Where “pain” and “suffering” are defined, respectively, as... what?
Roughly, pain is a sensation typically associated with damage to the body, suffering is an experience of stimuli as intrinsically unpleasant.
I do not suffer if my room is painted a color I do not like, but I still may care about the color my room is painted.
So pain asymbolia means something else than “being able to feel pain but not caring about it”?
It means "being able to feel pain but not suffering from it."
Suppose an AI were to design and implement more efficient algorithms for processing sensory stimuli? Or add a "face recognition" module when it determines that this would be useful for interacting with humans?
The ancient Greeks have developed methods of improved memorization. It has been shown that human-trained dogs and chimps are more capable of human-face recognition than others of their kind. None of them were artificial (discounting selective breeding in dogs and Greeks).

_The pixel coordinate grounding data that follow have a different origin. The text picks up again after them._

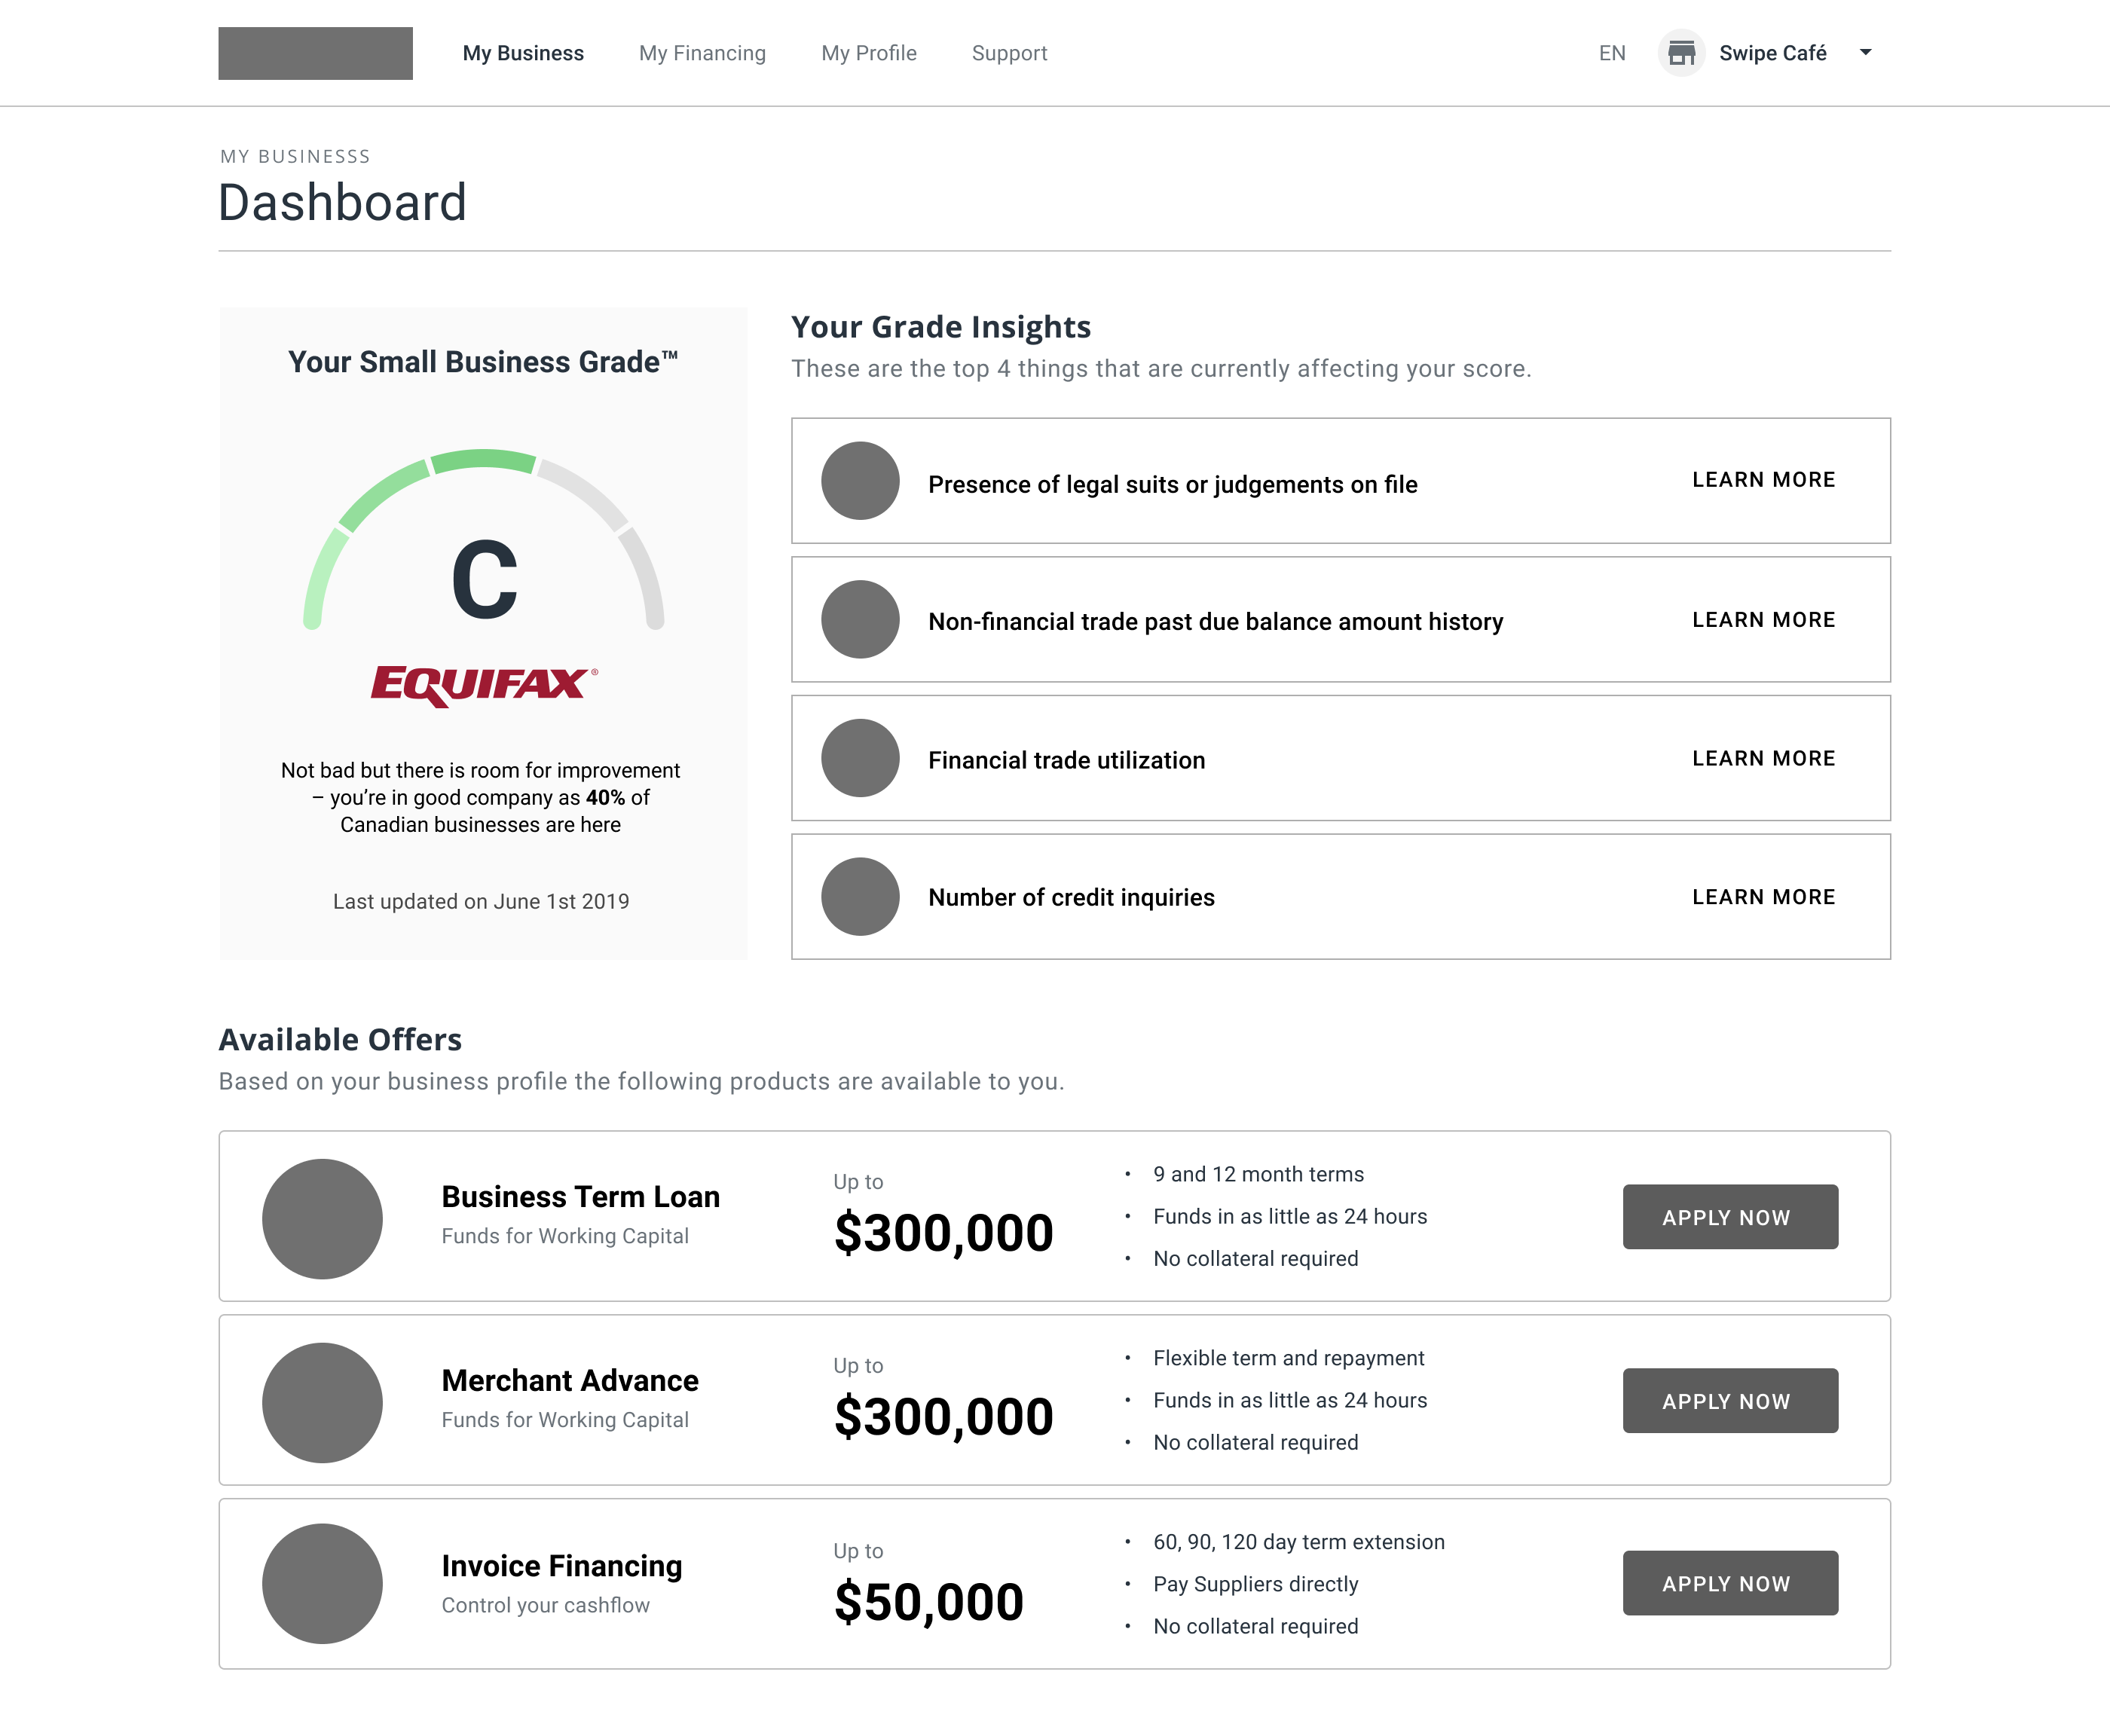
Task: Click the gray logo placeholder in header
Action: pos(315,53)
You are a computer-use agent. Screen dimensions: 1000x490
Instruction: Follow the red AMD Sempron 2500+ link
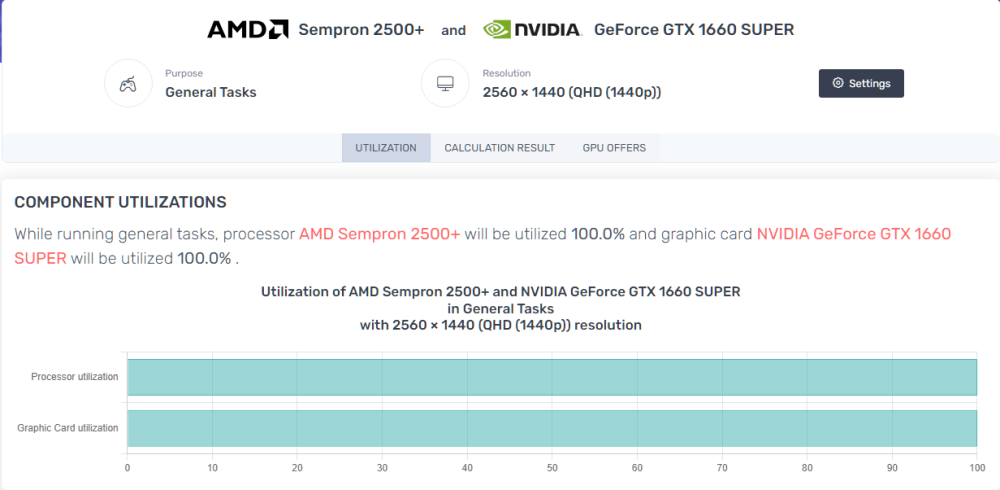coord(379,234)
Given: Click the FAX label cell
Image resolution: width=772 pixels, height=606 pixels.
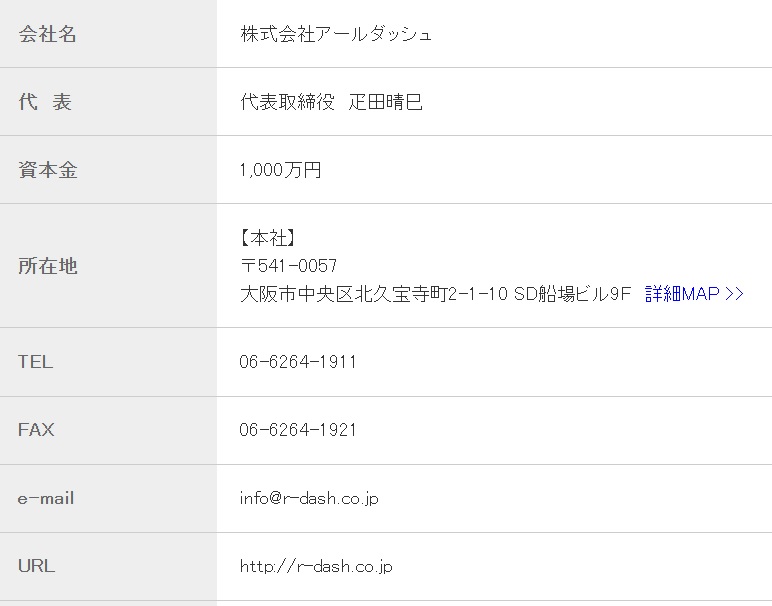Looking at the screenshot, I should 108,430.
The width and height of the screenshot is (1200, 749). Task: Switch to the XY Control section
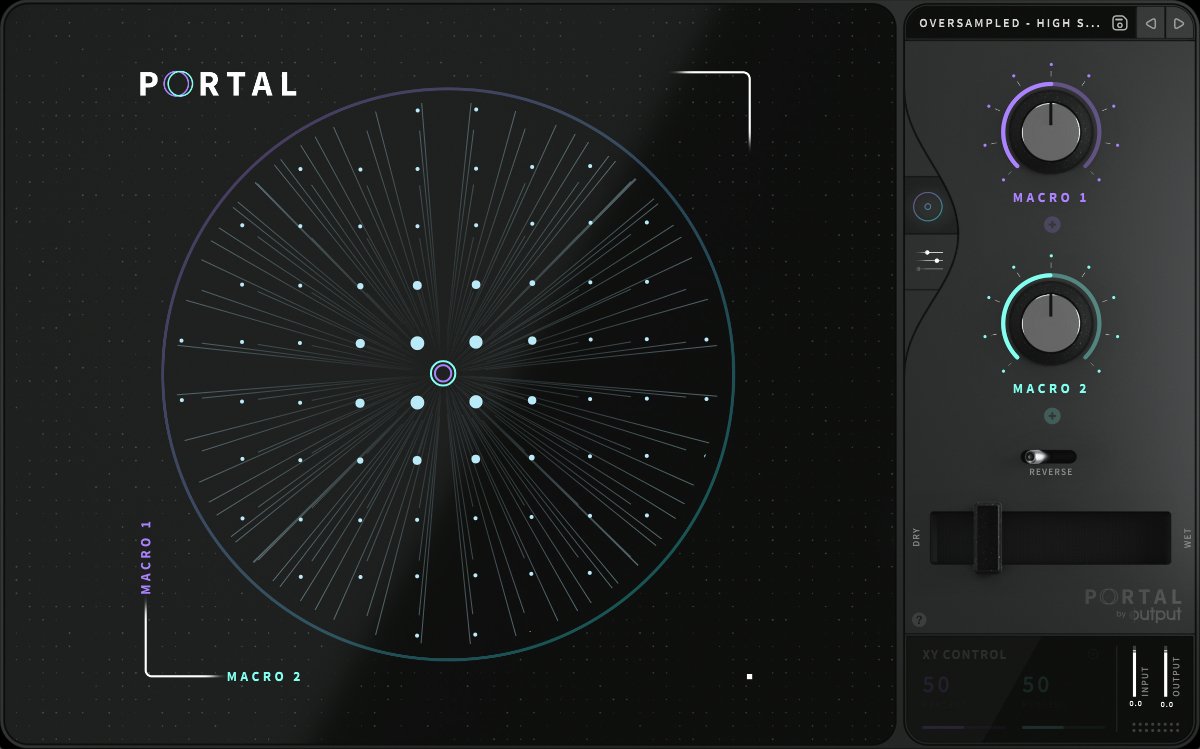963,654
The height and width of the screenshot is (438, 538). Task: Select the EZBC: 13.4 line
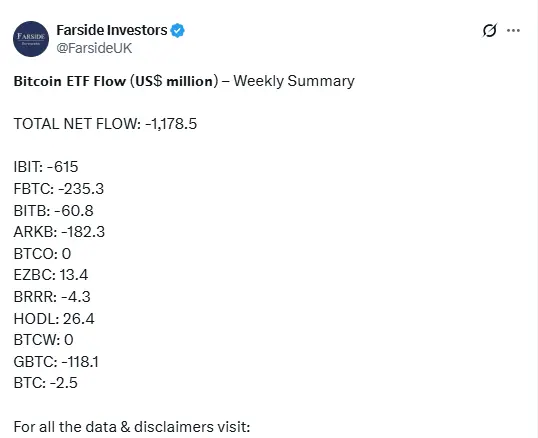tap(51, 275)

It seems that you should be able to write a simple program that overwrites its own code with an arbitrary value. Wouldn't that be a counterexample?
Would you consider such a machine an artificial intelligent agent? Isn't it just a glorified printing press?
I'm not saying that some configurations of memory are physically impossible. I'm saying that intelligent agency entails typicality, and therefore, for any intelligent agent, there are some things it is extremely unlikely to do, to the point of practical impossibility.
Do we agree, then, that humans and artificial agents are both subject to laws forbidding logical contradictions and the like, but that artificial agents are not in principle necessarily bound by the same additional restrictions as humans?
I would actually argue the opposite.
Are you familiar with the claim that people are getting less intelligent since modern technology allows less intelligent people and their children to survive? (I never saw this claim discussed seriously, so I don't know how factual it is; but the logic of it is what I'm getting at.) The idea is that people today are less constrained in their required intelligence, and therefore the typical human is becoming less intelligent.
Other claims are that activities such as browsing the internet and video gaming are changing the set of mental skills which humans are good at. We improve in tasks which we need to be good at, and give up skills which are less useful. You gave yet another example in your comment regarding face recognition.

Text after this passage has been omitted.